打开tshark监听80端口,存取PCAP文件格式的数据包,当然用tcpdump也可以
[root@2015 ~]# tshark port 80 -w 80.pcap Running as user "root" and group "root". This could be dangerous. Capturing on eth0
同一台机器,wget发起一个HTTP request,从wget过程中可以看到IP层的IP地址和TCP层的端口号80,可见HTTP是基于可靠协议TCP的
[root@2015 ~]# wget www.baidu.com --2015-02-02 21:51:35-- http://www.baidu.com/ Resolving www.baidu.com... 180.97.33.108, 180.97.33.107 Connecting to www.baidu.com|180.97.33.108|:80... connected.
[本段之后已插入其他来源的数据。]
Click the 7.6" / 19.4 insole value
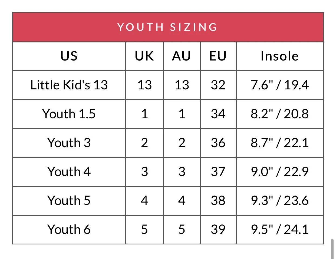Viewport: 336px width, 259px height. click(280, 85)
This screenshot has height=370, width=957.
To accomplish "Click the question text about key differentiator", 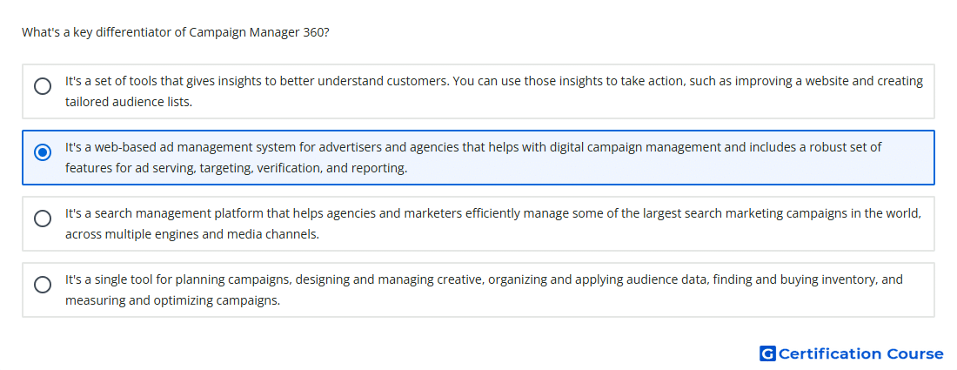I will [176, 32].
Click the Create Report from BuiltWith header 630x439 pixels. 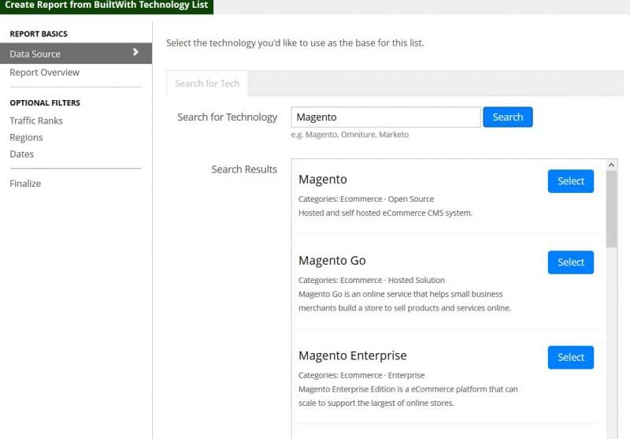(x=106, y=6)
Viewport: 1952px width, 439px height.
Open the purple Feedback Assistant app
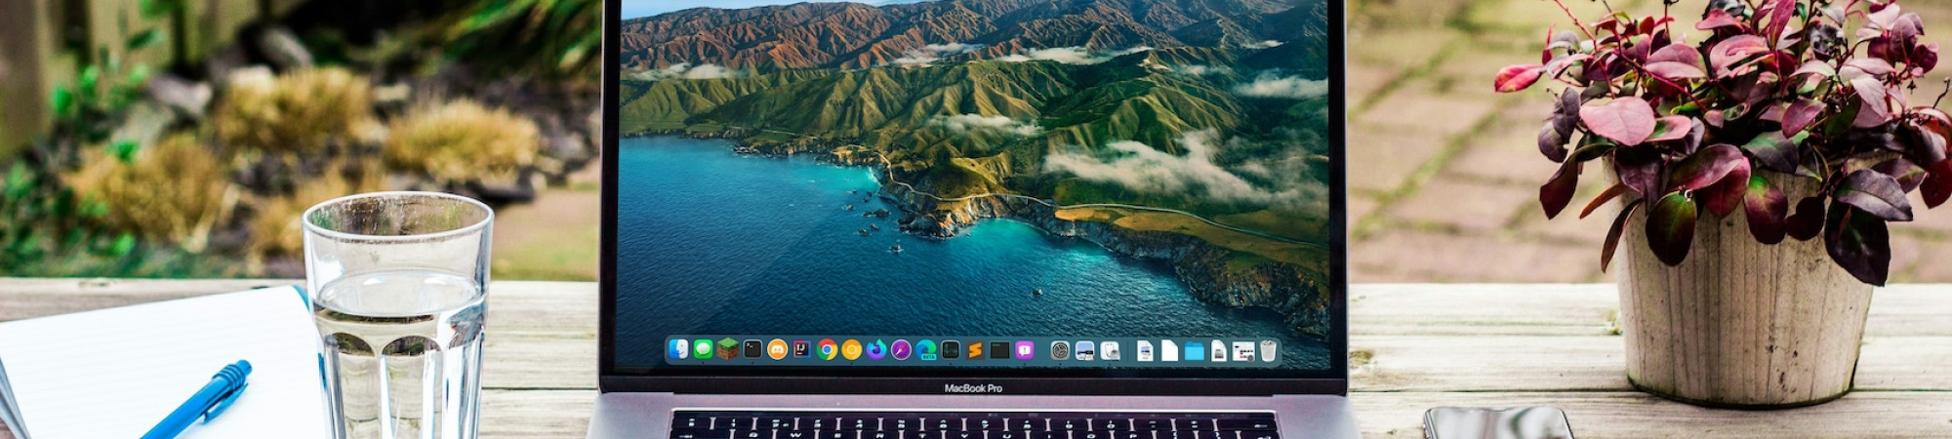(x=1024, y=349)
HTTP request sent, awaiting response... 200 OK
终端抓包,tshark解析,加上-V选项,将数据包的详细信息打印出来,重定向到一个文件当中来分析
[root@2015 ~]# tshark port 80 -w 80.pcap Running as user "root" and group "root". This could be dangerous. Capturing on eth0 64 ^C [root@pprobe2 ~]# tshark -r 80.pcap -V > 80 Running as user "root" and group "root". This could be dangerous.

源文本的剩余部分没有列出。